Plaintiff Brett Stewart (“Stewart”) was a stockholder (and former officer and director) of Wayport, Inc. (“Wayport”). Defendants Trellis Fund (“Trellis”) and New Enterprise Associates VIII L.P. and New Enterprise Associates 8A L.P. (“NEA”), each of which had the right to appoint a board reprsentative, owned Wayport preferred stock.
Stewart sold Wayport shares to NEA on June 13, 2007 and to Trellis on June 20, 2007. During the negotiations for the sale to Trellis, Stewart had expressed concerns about Trellis having information unavailable to him, to which Trellis responded it was not “aware of any bluebirds of happiness in the Wayport world.” No such communications were made by NEA.
Earlier in February 2007, Wayport had begun an auction process to sell certain of its patents. On June 29, 2007, Wayport sold the patents to Cisco Systems, Inc. (“Cisco”) for $9.5 million. The board was informed on July 2, 2007. Stewart was not made aware of the Cisco sale.
Subsequently, in September 2007, Stewart sold an additional 100,000 Wayport shares to Trellis and NEA for $2.50 per share. In October 2007, Stewart received Wayport’s audited financial statements that included general information about the patent sale.
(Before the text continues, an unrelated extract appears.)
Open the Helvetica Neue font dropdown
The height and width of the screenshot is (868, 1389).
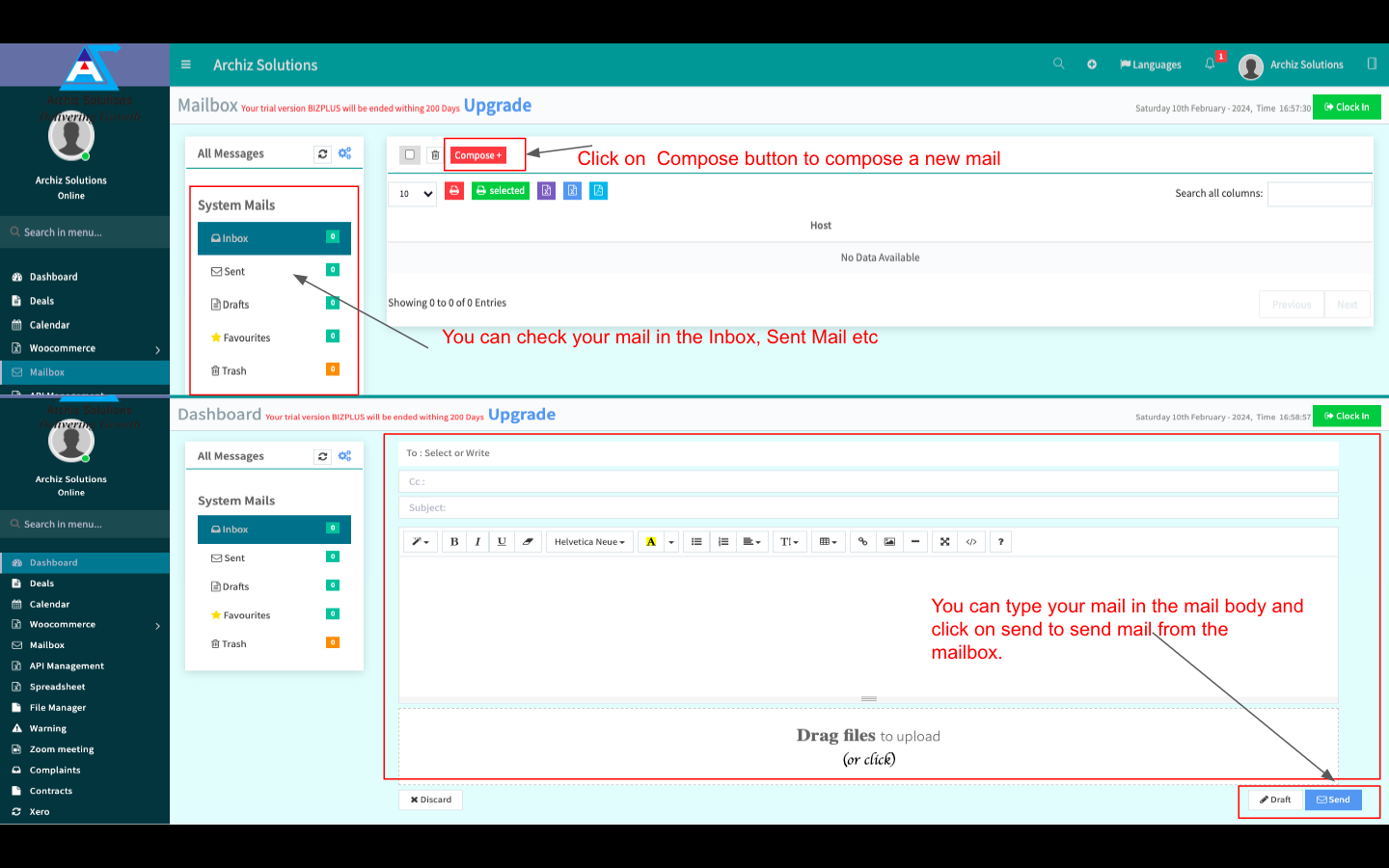tap(589, 542)
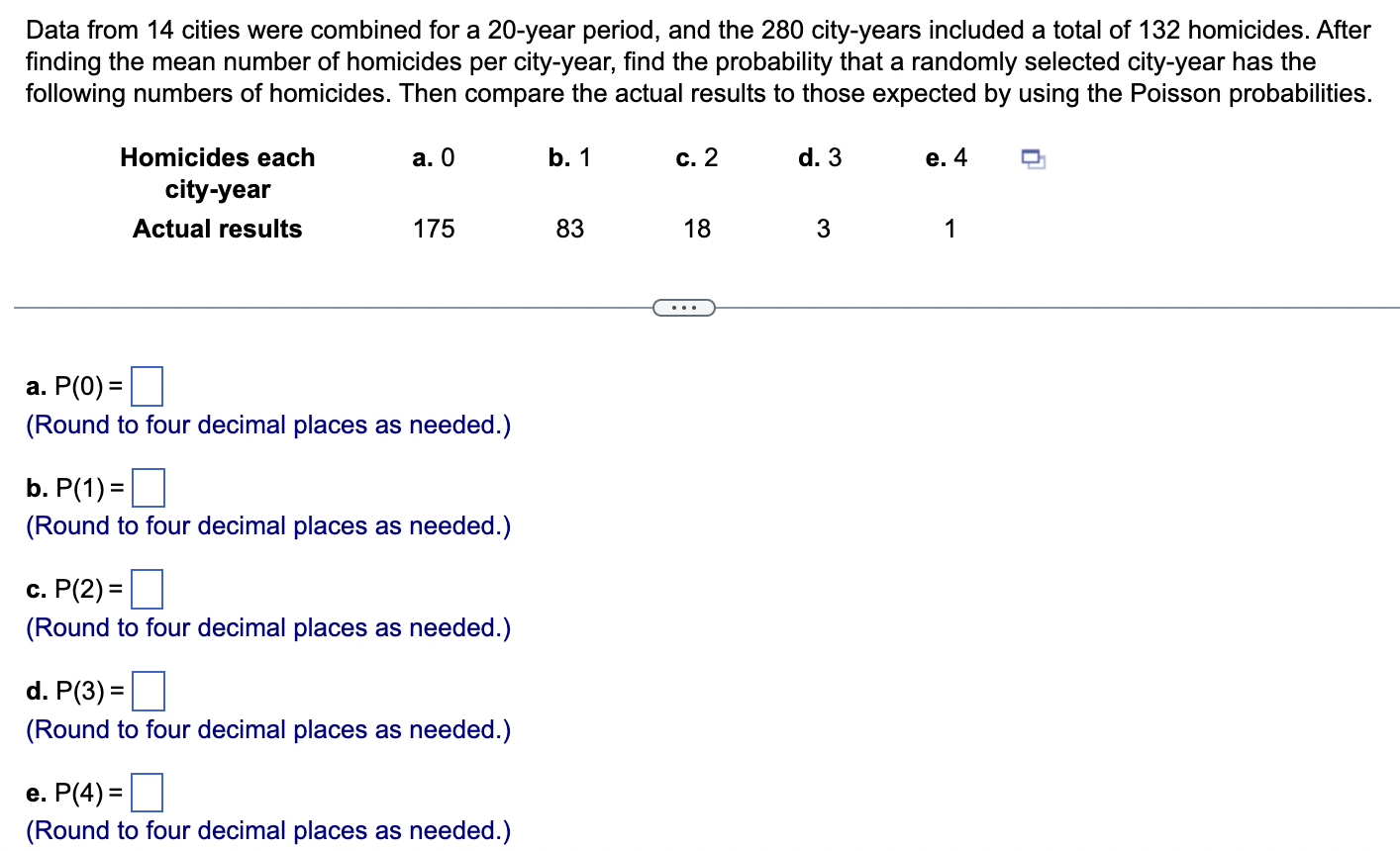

Stewart requested more detailed information about the patent sale, which Wayport refused to provide. Stewart had to make a formal demand under Section 220 of the Delaware General Corporation Act and file a books and records action to obtain more information.
In November 2008, Wayport announced that it would be acquired by AT&T Inc. (“AT&T”) for $7.20 per share and Stewart sued NEA and Trellis for damages based on breach of fiduciary duty and fraud. The Court of Chancery first rejected the plaintiffs’ claim that Trellis and NEA had breached their fiduciary duties by failing to disclose material information. The Court of Chancery applied the “special facts doctrine” under which Trellis and NEA (both of which knew from their board representatives about the patent sales since July 2007) had no duty to disclose information about Wayport when they purchased the shares from Stewart in September, unless the information was of sufficient magnitude to constitute a “special fact.” A “special fact” was only a substantial transaction, such as an offer for the whole company, which would substantially affect the value of a company’s stock. Stewart had failed to prove that the patent sale had a substantial effect on the value of the stock. As a result, that sale was not a special fact and there was no duty of disclosure based on fiduciary duties.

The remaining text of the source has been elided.